◆ TO DO: Please rewrite the items below, substituting "How can I do" for each occurrence of "How do I perform" and leaving all else unchanged.

>> begin DATA PROVIDED

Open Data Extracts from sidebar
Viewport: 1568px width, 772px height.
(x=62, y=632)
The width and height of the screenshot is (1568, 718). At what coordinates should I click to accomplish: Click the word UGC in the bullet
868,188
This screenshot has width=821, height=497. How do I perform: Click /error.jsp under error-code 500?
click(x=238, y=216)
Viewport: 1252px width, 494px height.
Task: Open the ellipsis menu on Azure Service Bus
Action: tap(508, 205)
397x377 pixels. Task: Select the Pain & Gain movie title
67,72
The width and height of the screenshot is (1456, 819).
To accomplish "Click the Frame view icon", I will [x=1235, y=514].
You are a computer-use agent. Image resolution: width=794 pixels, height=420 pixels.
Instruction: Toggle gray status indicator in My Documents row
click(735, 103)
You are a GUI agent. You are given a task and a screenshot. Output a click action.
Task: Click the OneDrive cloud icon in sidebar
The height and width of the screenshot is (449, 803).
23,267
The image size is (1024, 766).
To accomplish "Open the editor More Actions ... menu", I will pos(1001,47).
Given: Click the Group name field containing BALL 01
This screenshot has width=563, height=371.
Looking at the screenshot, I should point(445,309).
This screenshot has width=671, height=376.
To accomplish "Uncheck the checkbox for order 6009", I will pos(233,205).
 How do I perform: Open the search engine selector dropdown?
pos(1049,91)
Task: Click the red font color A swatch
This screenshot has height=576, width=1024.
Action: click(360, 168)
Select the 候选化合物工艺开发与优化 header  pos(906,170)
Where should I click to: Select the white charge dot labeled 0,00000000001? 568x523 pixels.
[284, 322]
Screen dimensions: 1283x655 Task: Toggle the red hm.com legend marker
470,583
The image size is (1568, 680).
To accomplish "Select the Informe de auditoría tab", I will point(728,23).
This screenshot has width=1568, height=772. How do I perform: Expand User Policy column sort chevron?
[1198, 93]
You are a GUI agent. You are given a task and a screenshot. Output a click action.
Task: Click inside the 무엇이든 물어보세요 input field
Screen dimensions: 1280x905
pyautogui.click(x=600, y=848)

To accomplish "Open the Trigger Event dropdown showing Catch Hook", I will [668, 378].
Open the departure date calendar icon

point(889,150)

>> end DATA PROVIDED

◆ RESULT FOR THIS EXERCISE:
Open Data Extracts from sidebar
Viewport: 1568px width, 772px height.
(x=62, y=632)
The width and height of the screenshot is (1568, 718). At what coordinates should I click to accomplish: Click the word UGC in the bullet
868,188
This screenshot has width=821, height=497. How can I do: Click /error.jsp under error-code 500?
click(x=238, y=216)
Viewport: 1252px width, 494px height.
Task: Open the ellipsis menu on Azure Service Bus
Action: tap(508, 205)
397x377 pixels. Task: Select the Pain & Gain movie title
67,72
The width and height of the screenshot is (1456, 819).
To accomplish "Click the Frame view icon", I will [x=1235, y=514].
You are a computer-use agent. Image resolution: width=794 pixels, height=420 pixels.
Instruction: Toggle gray status indicator in My Documents row
click(735, 103)
You are a GUI agent. You are given a task and a screenshot. Output a click action.
Task: Click the OneDrive cloud icon in sidebar
The height and width of the screenshot is (449, 803).
23,267
The image size is (1024, 766).
To accomplish "Open the editor More Actions ... menu", I will pos(1001,47).
Given: Click the Group name field containing BALL 01
This screenshot has width=563, height=371.
Looking at the screenshot, I should point(445,309).
This screenshot has width=671, height=376.
To accomplish "Uncheck the checkbox for order 6009", I will pos(233,205).
 How can I do: Open the search engine selector dropdown?
pos(1049,91)
Task: Click the red font color A swatch
This screenshot has height=576, width=1024.
Action: click(360, 168)
Select the 候选化合物工艺开发与优化 header  pos(906,170)
Where should I click to: Select the white charge dot labeled 0,00000000001? 568x523 pixels.
[284, 322]
Screen dimensions: 1283x655 Task: Toggle the red hm.com legend marker
470,583
The image size is (1568, 680).
To accomplish "Select the Informe de auditoría tab", I will point(728,23).
This screenshot has width=1568, height=772. How can I do: Expand User Policy column sort chevron?
[1198, 93]
You are a GUI agent. You are given a task and a screenshot. Output a click action.
Task: Click inside the 무엇이든 물어보세요 input field
Screen dimensions: 1280x905
pyautogui.click(x=600, y=848)

To accomplish "Open the Trigger Event dropdown showing Catch Hook", I will [668, 378].
Open the departure date calendar icon

point(889,150)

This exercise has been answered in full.